Damn. She had a pretty good stare, like she could see right through me, right into my nasty little prank-pulling soul. But she couldn’t get me in trouble if her only evidence was soul-vision. “Where’d they come from?” I asked, still innocent.

She sighed. “That’s an excellent question, Chris. Where
did
they come from?”

She asked like she really wanted to know, but I wasn’t going to get sucked in that easily. Still, it wouldn’t hurt to help her out a little. “There’s a dairy farm just past the trees, isn’t there? I wonder if they came from over there. Maybe they broke through the fence.”

“Broke through the fence and dyed themselves yellow?”
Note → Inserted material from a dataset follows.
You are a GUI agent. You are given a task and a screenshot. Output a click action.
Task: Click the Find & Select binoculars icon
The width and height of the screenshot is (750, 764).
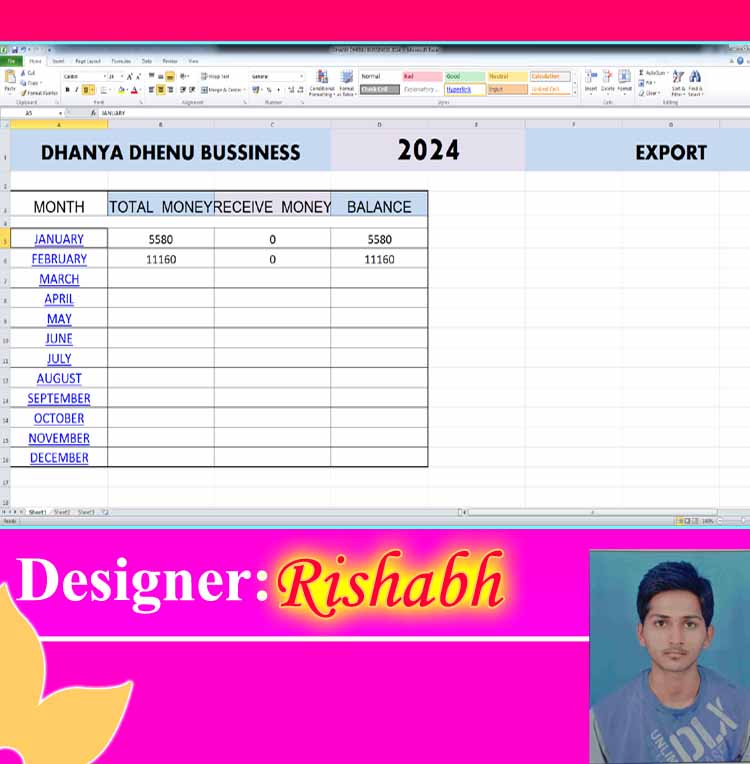click(x=695, y=80)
“Well, I guess probably they didn’t dye themselves, no.”

“So maybe somebody
helped them
through the fence.”

“Huh. Well, yeah, I guess. You’re probably right.” Some people like being told that they’re right, but apparently Mrs. Davidson wasn’t one of them, because her expression was still stony.

“I wonder what they were dyed
with
,” she said.

I frowned. “I bet it’s something safe. Like, something that wouldn’t hurt them. Probably food coloring.” I turned to Tyler. He’d be pissed off, but he’d back me up. We were teammates. “Does that look like food coloring to you, Mac?”
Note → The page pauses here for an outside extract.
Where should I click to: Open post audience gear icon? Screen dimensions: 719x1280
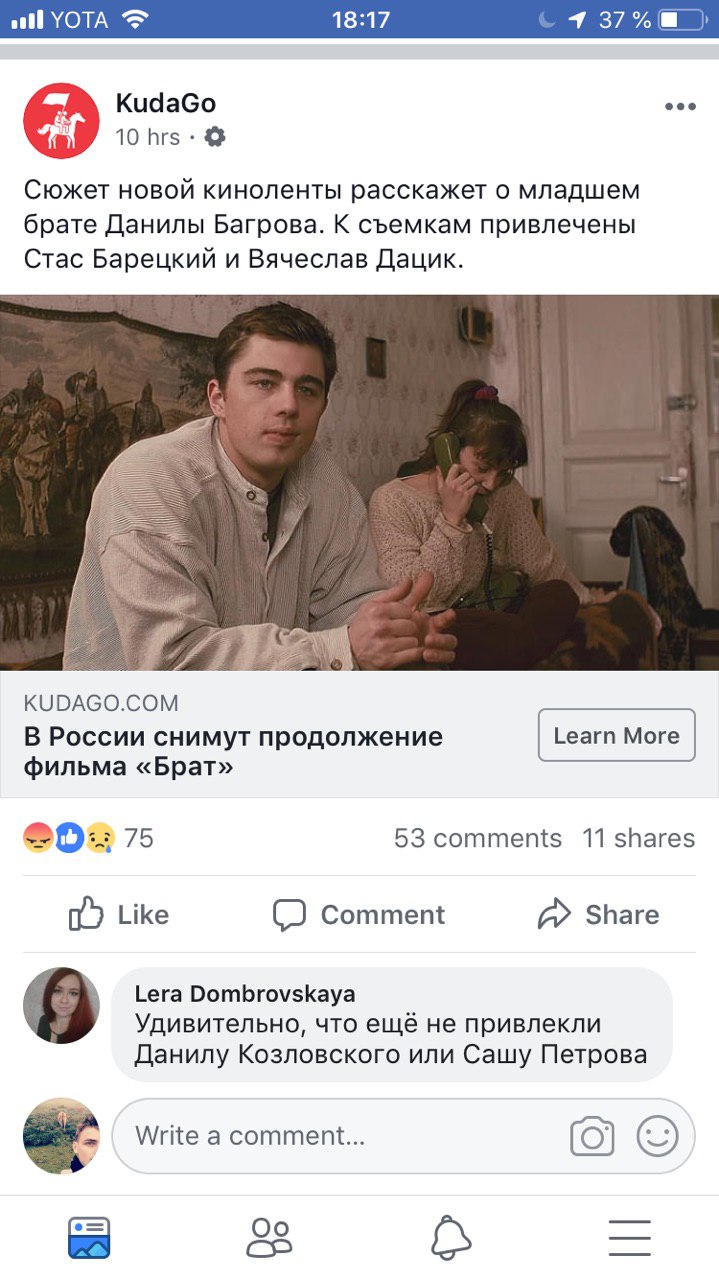point(215,137)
He gave me a dirty look but then nodded grumpily. “Probably just food coloring, yeah.”

“And I wonder why they’re all collected on the lawn like they are,” Mrs. Davidson said. “Seems like cattle would usually roam around a little, doesn’t it?”

“Maybe there’s some sort of mystical force at work,” I suggested, but she didn’t seem impressed. “Or maybe somebody poured something on the grass to make it taste better. Sugar, or salt, or… I don’t know, Ms. Walker, I really couldn’t tell you much about what cows like to eat. But maybe there’s some of whatever it is on the grass right there.”
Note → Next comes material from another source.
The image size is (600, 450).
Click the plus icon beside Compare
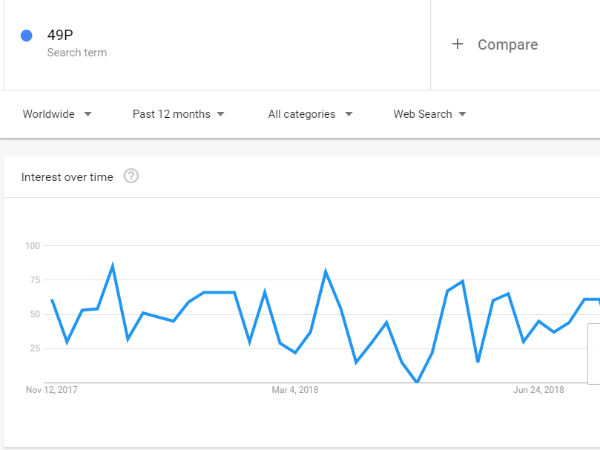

“Maybe there was a path of it leading in from the forest,” Karen said. She hadn’t been part of the prank, but she was clearly having fun with the cover up. “Somebody could have come last night and laid a path, and probably nobody would have noticed it this morning.” She looked from Mrs. Davidson to me. “Right?”

“I don’t know,” I said firmly. We all needed to remember that I didn’t know. “But I guess that would make sense, yeah.”

“Can I see your hands, Chris?” Mrs. Davidson said. Not aggressive or anything, just like she was a little curious.

So I lifted my hands. Clean and pink, no trace of artificial yellow. “I don’t know if you’ll be able to catch people that way,” I said. “Probably whoever did it would have worn gloves, right?”

“Right,” she said. Then she smiled. “Chris, you’re a leader at this school, aren’t you?”

“A leader? Uh—”

“Yes, you are. Don’t be modest. And I think as a leader, you need to take some responsibility for things that happen here, don’t you?”

“Take responsibility? Like how?”

“Like getting these cows back where they belong. Making sure the fence is in good repair. I’ll drive over and let the farmer know what’s going on, and I’ll ask him to put out buckets and a hose and some rags so you can wash these cows and get them back to their natural color. You can take the cattle back now, on your lunch hour, and wash them after school today.”

“Oh, no, I can’t. I mean, the lunchtime thing, sure, I can do that. But after school today I have practice. Maybe we could just wait until it rains on them?”

“I don’t think the farmer should be asked to milk black and yellow cows until the next time it rains. I’ll call your coach and let him know why you can’t make practice.”

That didn’t sound like a good idea at all. “Uh…well, Tyler can probably tell him. I know how busy you are, and Coach can be really hard to get hold of. You don’t need to worry about it.”